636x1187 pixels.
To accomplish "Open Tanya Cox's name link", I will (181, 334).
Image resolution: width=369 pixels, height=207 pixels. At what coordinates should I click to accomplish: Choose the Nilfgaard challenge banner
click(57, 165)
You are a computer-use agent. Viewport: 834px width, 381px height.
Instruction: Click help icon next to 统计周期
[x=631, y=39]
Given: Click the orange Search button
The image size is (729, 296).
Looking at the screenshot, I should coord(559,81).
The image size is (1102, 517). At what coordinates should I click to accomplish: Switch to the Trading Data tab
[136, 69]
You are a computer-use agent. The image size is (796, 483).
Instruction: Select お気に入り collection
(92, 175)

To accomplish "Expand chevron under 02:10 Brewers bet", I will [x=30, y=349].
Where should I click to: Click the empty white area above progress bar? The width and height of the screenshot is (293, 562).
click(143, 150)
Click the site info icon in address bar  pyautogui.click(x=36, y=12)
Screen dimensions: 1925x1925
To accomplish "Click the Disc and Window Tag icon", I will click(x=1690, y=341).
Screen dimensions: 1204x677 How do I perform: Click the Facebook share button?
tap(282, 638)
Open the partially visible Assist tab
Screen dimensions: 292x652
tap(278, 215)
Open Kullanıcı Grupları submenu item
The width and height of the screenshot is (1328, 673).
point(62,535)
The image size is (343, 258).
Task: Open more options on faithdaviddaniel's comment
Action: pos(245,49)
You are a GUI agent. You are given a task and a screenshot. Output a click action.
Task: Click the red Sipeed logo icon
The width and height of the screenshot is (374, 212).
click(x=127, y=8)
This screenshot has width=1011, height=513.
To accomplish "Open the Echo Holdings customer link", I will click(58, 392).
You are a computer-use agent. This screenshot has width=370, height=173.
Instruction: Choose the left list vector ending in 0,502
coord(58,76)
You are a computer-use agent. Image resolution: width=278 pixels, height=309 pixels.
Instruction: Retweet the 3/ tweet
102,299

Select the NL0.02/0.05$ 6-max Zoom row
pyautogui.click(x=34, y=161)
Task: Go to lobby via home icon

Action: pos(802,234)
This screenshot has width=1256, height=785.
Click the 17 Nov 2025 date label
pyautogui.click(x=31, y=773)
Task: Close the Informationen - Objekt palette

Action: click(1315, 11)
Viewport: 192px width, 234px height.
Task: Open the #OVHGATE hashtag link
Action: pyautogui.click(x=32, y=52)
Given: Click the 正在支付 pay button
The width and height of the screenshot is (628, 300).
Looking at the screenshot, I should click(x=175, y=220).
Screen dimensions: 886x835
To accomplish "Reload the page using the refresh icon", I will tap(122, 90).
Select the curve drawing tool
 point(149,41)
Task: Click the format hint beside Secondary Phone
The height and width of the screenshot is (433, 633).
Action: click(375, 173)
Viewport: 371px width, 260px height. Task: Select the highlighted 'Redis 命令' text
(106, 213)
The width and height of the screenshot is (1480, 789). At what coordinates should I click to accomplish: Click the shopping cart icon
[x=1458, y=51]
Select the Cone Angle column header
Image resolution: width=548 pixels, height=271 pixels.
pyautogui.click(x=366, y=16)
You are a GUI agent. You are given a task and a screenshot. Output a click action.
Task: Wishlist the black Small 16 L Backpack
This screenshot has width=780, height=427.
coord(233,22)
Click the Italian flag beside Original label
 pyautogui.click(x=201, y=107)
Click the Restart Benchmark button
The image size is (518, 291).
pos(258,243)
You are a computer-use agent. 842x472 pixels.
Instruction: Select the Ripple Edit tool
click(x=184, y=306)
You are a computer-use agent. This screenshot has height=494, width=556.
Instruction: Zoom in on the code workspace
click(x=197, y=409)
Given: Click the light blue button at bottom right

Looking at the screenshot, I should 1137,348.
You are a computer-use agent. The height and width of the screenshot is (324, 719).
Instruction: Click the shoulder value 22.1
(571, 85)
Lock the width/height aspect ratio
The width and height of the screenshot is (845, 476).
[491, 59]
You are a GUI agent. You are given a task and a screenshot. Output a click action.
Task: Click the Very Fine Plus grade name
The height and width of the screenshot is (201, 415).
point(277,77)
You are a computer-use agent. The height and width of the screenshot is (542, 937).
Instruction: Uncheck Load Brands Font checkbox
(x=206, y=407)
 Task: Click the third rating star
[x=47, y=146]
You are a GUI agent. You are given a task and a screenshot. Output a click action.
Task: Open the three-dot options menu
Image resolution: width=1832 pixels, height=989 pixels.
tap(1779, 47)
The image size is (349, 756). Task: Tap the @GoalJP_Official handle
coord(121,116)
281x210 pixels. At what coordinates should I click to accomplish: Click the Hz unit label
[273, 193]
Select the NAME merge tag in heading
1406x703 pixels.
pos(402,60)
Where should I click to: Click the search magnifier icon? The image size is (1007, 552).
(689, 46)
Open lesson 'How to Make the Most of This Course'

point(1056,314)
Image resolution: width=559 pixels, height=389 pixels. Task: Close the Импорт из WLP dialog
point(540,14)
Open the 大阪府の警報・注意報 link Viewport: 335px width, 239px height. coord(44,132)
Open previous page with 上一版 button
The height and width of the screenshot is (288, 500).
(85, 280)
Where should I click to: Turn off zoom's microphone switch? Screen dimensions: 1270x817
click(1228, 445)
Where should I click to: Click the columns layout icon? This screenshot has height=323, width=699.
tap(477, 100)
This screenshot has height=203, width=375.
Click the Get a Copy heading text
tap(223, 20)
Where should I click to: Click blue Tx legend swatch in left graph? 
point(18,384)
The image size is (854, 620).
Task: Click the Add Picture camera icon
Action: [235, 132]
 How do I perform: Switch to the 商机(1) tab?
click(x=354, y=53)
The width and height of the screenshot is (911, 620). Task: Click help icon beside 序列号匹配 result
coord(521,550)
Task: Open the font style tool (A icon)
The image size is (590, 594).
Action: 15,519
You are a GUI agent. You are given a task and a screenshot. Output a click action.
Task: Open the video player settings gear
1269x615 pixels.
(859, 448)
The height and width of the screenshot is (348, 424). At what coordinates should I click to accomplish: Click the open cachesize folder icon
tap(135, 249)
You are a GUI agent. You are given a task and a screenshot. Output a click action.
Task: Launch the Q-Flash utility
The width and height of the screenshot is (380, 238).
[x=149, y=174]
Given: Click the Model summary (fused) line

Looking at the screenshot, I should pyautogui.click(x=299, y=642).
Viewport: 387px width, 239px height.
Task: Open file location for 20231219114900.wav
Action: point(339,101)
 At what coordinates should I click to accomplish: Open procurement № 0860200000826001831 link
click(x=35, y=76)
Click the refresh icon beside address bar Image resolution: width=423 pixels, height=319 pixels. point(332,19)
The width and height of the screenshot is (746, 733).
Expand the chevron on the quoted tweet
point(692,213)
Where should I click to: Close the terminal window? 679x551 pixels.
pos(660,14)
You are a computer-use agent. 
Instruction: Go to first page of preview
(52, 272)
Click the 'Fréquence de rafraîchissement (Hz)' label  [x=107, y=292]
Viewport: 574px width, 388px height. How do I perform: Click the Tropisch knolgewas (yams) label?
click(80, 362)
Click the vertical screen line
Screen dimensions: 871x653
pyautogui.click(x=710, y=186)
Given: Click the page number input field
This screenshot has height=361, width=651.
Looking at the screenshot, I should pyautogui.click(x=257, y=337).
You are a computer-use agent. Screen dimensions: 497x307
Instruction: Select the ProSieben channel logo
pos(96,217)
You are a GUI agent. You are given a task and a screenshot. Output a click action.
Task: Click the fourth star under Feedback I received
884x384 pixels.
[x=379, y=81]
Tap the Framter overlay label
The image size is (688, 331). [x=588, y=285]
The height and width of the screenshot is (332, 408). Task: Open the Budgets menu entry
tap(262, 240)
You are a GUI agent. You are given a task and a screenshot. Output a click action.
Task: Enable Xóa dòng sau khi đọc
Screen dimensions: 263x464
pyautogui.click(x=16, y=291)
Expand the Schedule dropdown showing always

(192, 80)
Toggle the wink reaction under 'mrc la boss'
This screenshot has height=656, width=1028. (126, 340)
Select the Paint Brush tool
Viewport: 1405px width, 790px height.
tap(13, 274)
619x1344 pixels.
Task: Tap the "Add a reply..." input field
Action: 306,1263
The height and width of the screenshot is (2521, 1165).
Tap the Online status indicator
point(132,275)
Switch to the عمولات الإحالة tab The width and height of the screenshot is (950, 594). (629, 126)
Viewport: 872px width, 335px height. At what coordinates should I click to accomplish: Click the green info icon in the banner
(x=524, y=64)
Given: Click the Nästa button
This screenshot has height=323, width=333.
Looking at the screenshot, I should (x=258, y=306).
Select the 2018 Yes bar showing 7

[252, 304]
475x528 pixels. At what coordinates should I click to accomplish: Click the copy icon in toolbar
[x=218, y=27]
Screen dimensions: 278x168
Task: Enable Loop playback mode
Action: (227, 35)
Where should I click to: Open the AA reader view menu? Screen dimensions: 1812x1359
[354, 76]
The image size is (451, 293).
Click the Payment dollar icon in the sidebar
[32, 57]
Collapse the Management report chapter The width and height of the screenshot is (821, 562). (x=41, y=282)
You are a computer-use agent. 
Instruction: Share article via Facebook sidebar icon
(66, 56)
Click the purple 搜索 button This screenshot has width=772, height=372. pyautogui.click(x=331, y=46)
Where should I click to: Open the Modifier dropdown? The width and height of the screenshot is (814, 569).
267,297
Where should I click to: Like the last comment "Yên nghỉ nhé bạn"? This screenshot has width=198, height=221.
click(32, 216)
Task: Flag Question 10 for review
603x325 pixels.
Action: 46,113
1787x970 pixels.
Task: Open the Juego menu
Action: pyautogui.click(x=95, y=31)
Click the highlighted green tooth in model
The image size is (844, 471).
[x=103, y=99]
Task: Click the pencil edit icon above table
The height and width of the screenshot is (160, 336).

Task to complete: The lines holding the string "refresh" are what is needed from the material above.

Written answer:
To accomplish "Reload the page using the refresh icon", I will tap(122, 90).
Click the refresh icon beside address bar Image resolution: width=423 pixels, height=319 pixels. point(332,19)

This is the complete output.